The liquor cabinet wasn't large but it was well stocked. I found the unmarked milk-glass bottle and poured a drink from it. The liquor was clear and syrupy, and when I held the glass to my nose it gave off a sweet, licoricelike scent. I fixed myself a bourbon on the rocks before I sat down.
I ran an eye appraisingly around the room as I took the first swallow of my drink. Talia obviously had expensive tastes and a large monkey on her back. If there was no sugar daddy taking care of the expenses of this establishment, she needed to work every angle open to her to take care of her habit. She had the youth and looks to do it, but the way she appeared to be mainlining it, she was due to have a very short run.
I wondered if part of the answer to her financing might not lie in the envelope tucked inside my shirt. If Erikson's Israeli contacts were right about a connection between the plane hijacking and dope smuggling, Talia was a good bet to be a connecting link.
But there was also the chance that the envelope contained money enough to buy a few days' drugs supply for a hard-hooked addict, certainly a serious matter to Talia. It didn't explain her fear of the man to whom she had made the phone call, though.

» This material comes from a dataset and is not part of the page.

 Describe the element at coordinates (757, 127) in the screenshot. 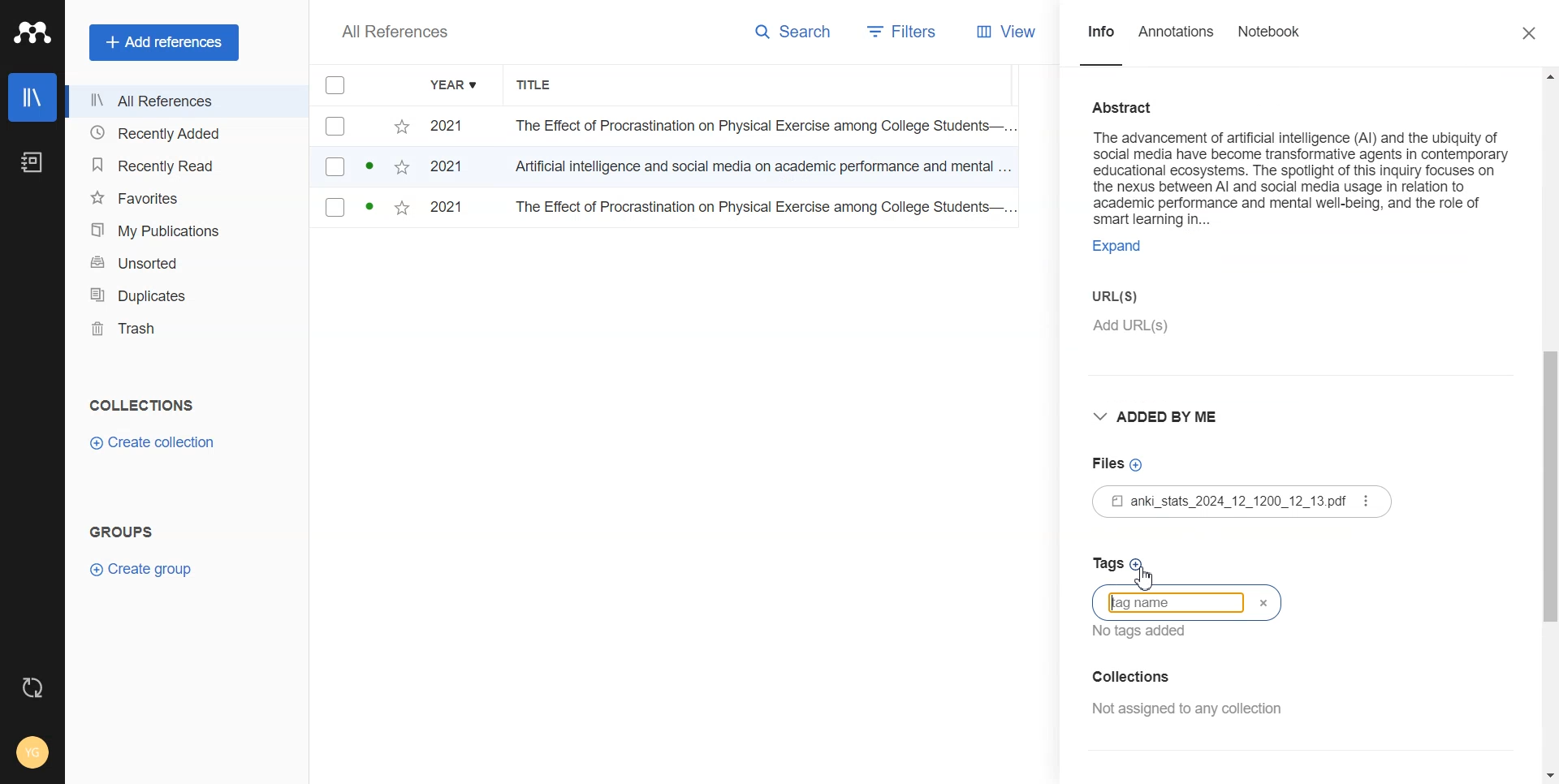

I see `The Effect of Procrastination on Physical Exercise among College Students...` at that location.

She came out of the bedroom with a smile designed to inflate any male ego. She had changed to an Oriental-looking, choke-collar costume of shining red silk. It had the long sleeves that I expected to see, but it was form fitting, and she had the form to fit it. The skirt was slit to the waist, exposing bare thigh to the hip. I didn't need a fluoroscope to determine that she was as bare underneath as her crimson-nailed bare feet.
"Thank you," she murmured as I rose and handed her the glass of raki. Her eyes looked different, heavy-lidded and unfocused. I guessed that she had shot herself up while she was in the bedroom to quiet her jangled nerves. "Why don't we sit on the chaise longue and make ourselves comfortable?" she went on.

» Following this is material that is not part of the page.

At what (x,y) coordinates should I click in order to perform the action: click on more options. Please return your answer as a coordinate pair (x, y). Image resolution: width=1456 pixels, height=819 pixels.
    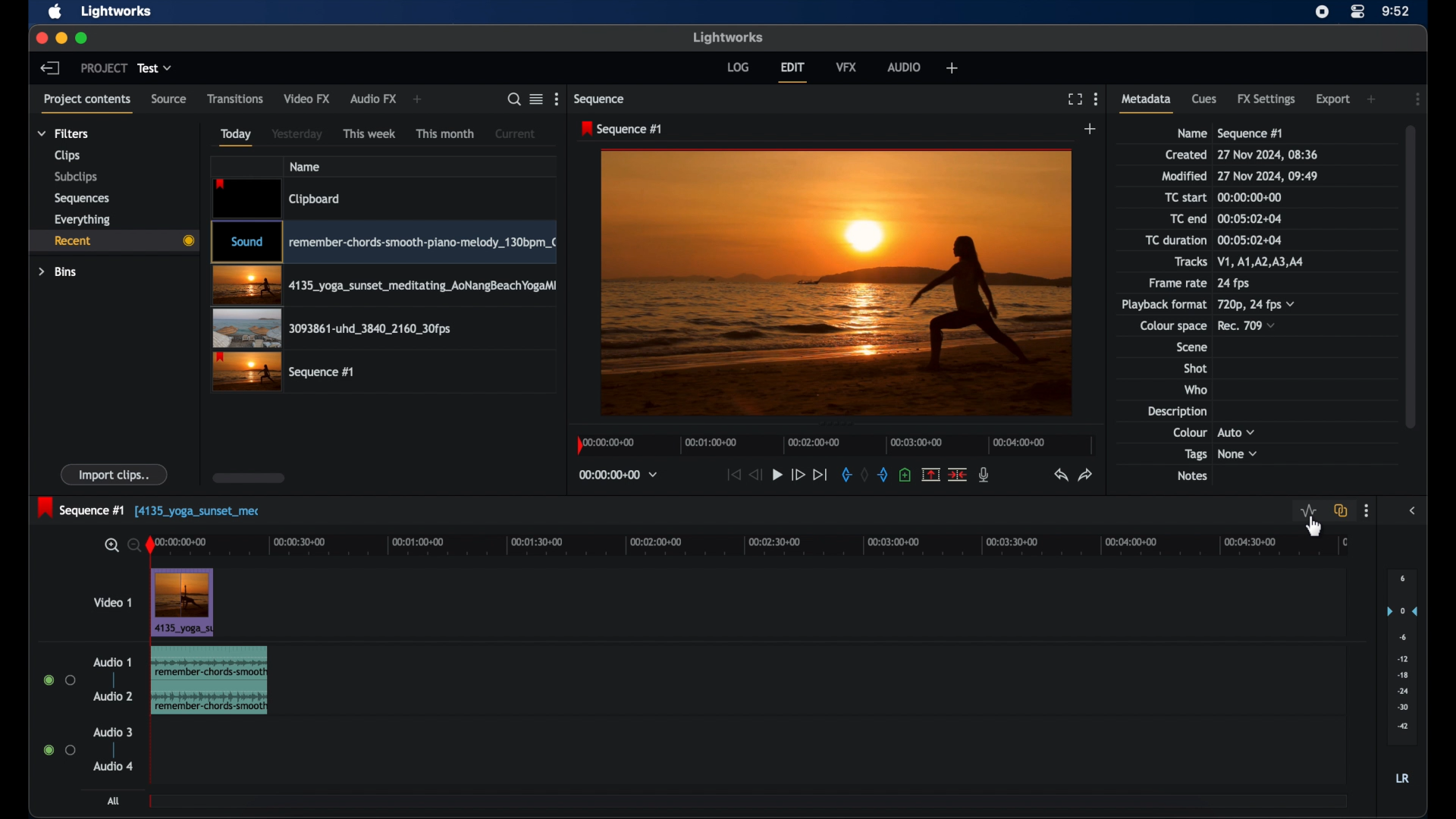
    Looking at the image, I should click on (1418, 98).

It came to me suddenly what this production was all about. She was trying to freeze me in place until her boss could get someone downstairs to tail me when I left. I downed my drink quickly. She sensed my intention to leave and grabbed my hand. "Put it on ice, Talia," I said, backing away. "I'll see you tomorrow."
She still clung to my hand. "Don't go," she protested. Her full lips pouted provocatively. "There is much of the evening left."
"I've got to put out the word to people I know that I want the envelope intact," I improvised. "Your boss wouldn't pay me for it if it had been opened, would he?"
"That's right," Talia said. She released my hand. "Tomorrow, then," she called after me as I went out in the corridor. "You won't be sorry."
No one was in the lobby when I stepped off the elevator downstairs, but the threat would be outside in the darkness of the street. I couldn't detect anything unusual. I decided to walk the short distance to Chryssie's pad. I wanted to look in on her anyway since I'd left her locked in.
I detoured into an all-night cafeteria on the Avenue of the Americas and called Erikson. "This is Little Boy Blue," I said.